Q. First things first, how did you get into this industry to begin with?

Josh:  I grew up in Ohio and went to school at Miami University (OH) where I studied computer science.  Pretty quickly I fell in love with software development and the challenge of solving problems in elegant and efficient ways.  I’ve always been a back-end developer, but the last few months I’ve been leading a front-end project at CE and have loved it.  I enjoy the challenge of designing and implementing a good UX, which has been a fun and difficult new challenge.‍

Q. When you start a new project, how do you see it to the end?

Josh: First and foremost I try to think through what the minimum viable product (MVP) is before starting something.  I do this to know how to prioritize certain features and how to get something out quickly to determine whether we’re actually solving a legitimate problem and people will use this solution.  With a lot of projects, that ends up not being the case, but this process also allows you to fail quickly so you can pivot your idea, or move on.  From there I tend to follow the scrum based methodologies, and continually iterating to success.‍

Q. How much of your work would you say is focused on user experience and content?

Josh: My work is focused heavily on user experience and content, but not in the traditional sense.

What I mean by that, is that at Cloud Elements, we’re an integration platform where everything is API-based.  We’re constantly trying to design and architect the easiest to use RESTful APIs for our customers to integrate with and have a seamless user experience, however it’s not the traditional UX that I think of with a pretty UI.

As far as content goes, it’s extremely important that we have a good developer portal for our customers to find the documentation they’re looking for quickly and consistently.  We integrate with hundreds of different SaaS companies, which means we have thousands of APIs.  This creates a real challenge in how to develop content in a scalable, easy to find way.‍

Q. Where do you get your inspiration?

Josh: Mainly sending and/or receiving Michael Scott GIFs via the Giphy Slack integration.

OK, but seriously… I admire the senior leadership* at Cloud Elements a ton.  They’re not only phenomenal leaders but work as hard as anyone on the team at what they do, and never ask you to do anything they wouldn’t do themselves.  I lead our product engineering team and have tried to develop a similar mentality.  I want to lead by example and demonstrate hard work, as I think it’s contagious and naturally flows down to those you’re leading.  I also love and believe in our product, and want to continue to advance the product to solve other business’ problems. *Note: Two of Cloud Element’s co-founders, Vineet and Atul started off as consultants who realized they were having to build the same API Integrations over and over again into common SaaS companies.
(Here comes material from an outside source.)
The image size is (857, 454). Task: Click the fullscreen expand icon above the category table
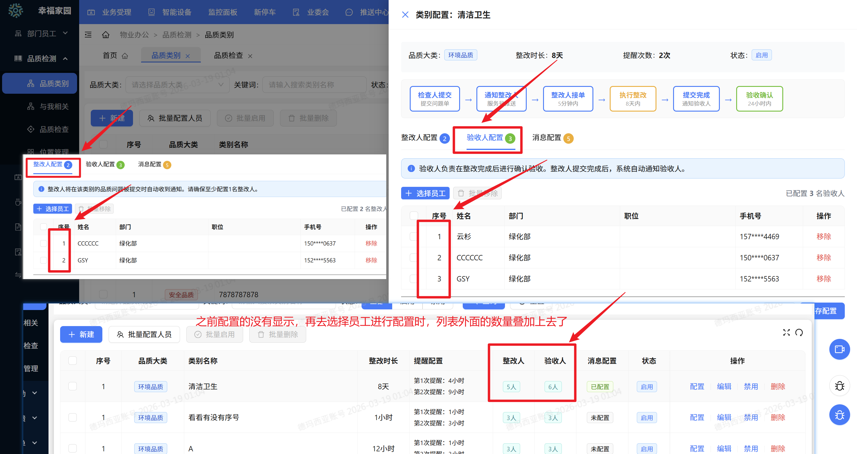pyautogui.click(x=786, y=332)
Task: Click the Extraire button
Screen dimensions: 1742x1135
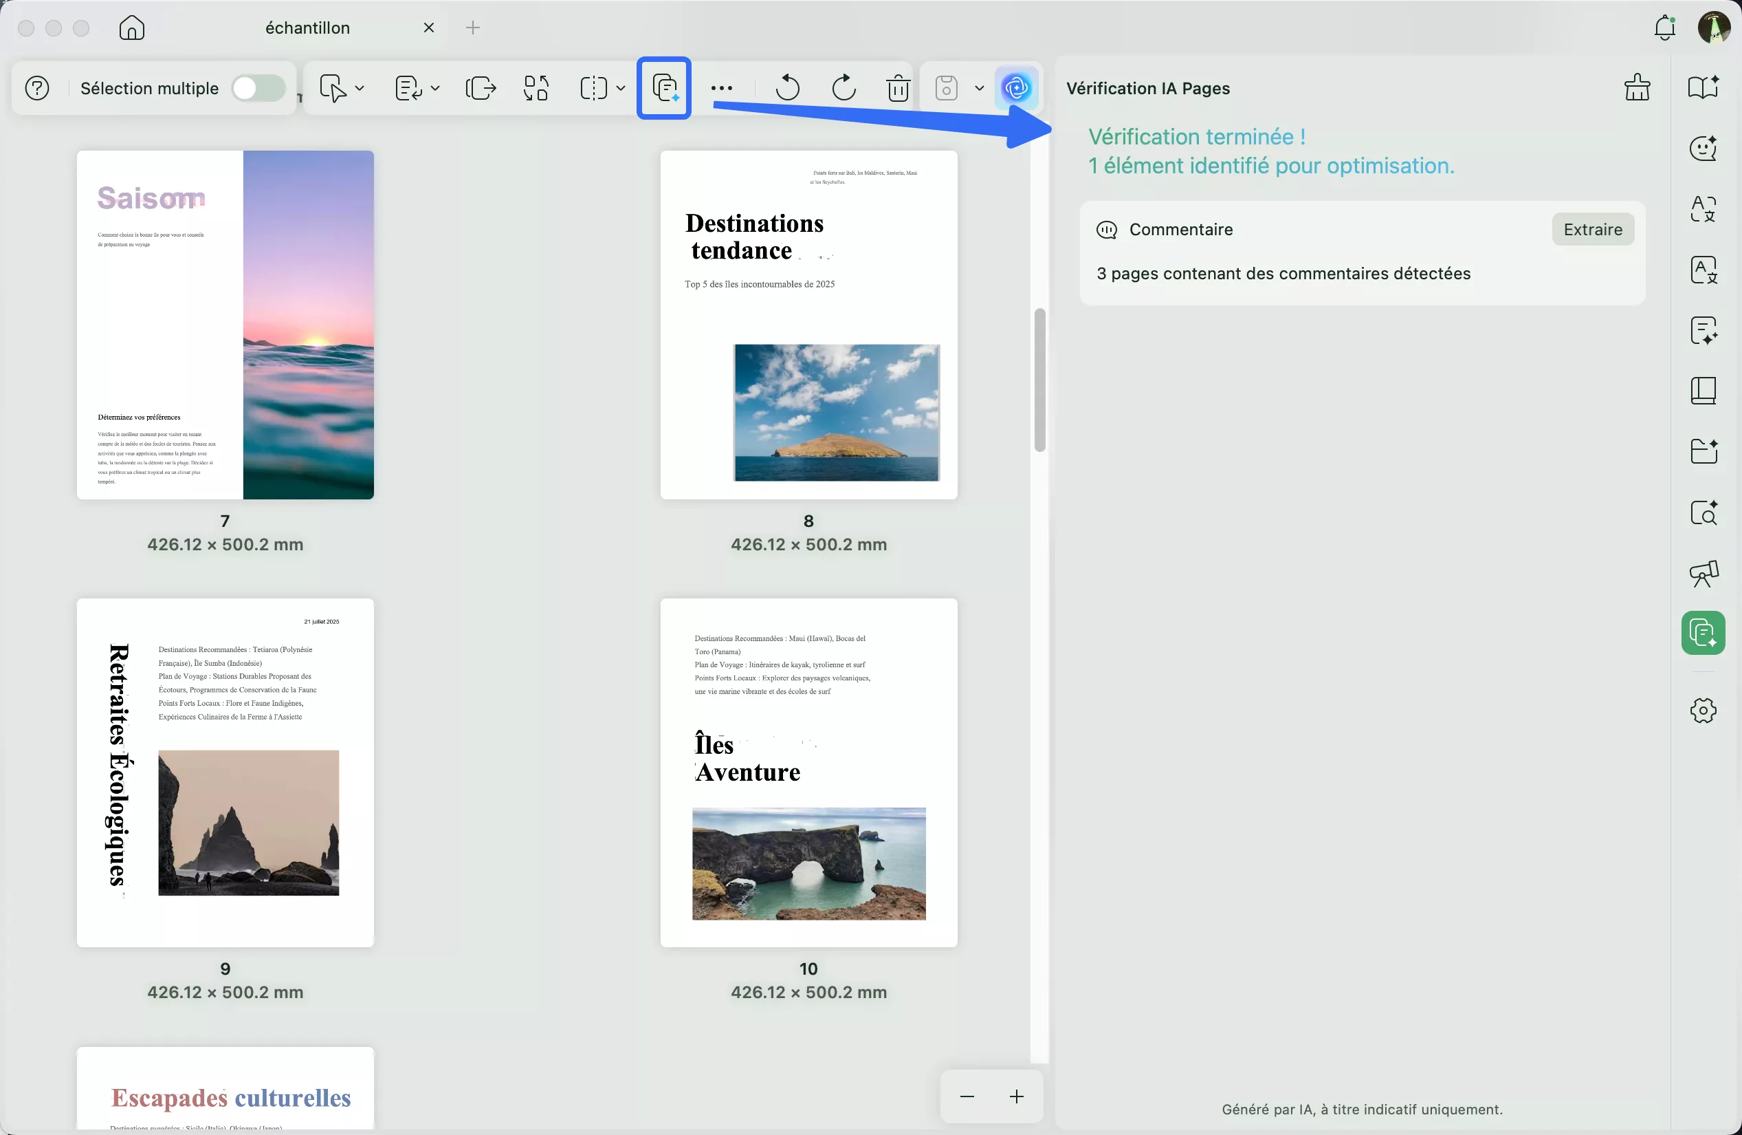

They decided to create a hub where customers could integrate an entire category of services and solve a huge market problem. 

Q. How do you guys use CloudApp in your workflows?

 Josh: CloudApp is used in a variety of ways. Most simply, it’s used hundreds of times per day amidst the engineering team via Slack, sending screenshots and GIFs to help communicate whatever it is that may be going on.  Customer Success uses it to communicate in Zendesk with customers who they’re working with. My favorite way it’s used is something we started about six months ago.  On the engineering team at CE, we do our best to keep all of the developers in Github, and not pull them out to use a handful of other tools for Project Management, peer reviews, etc… That being said, about six months ago we created a pull request template that each and every developer populates anytime they’re ready to push code.  This template includes a “Highlights” section, which all devs know will be included in our public facing release notes at the end of each sprint, as well as on our release notes webpage.   Developers are encouraged to include screenshots and/or GIFs (using CloudApp) to help communicate and demonstrate these changes.  Then, when a sprint is complete we have a tool that runs, pulls all of the pull requests from the last release, pulls out all of the “Highlights” sections, and generates our release notes web page and email programmatically.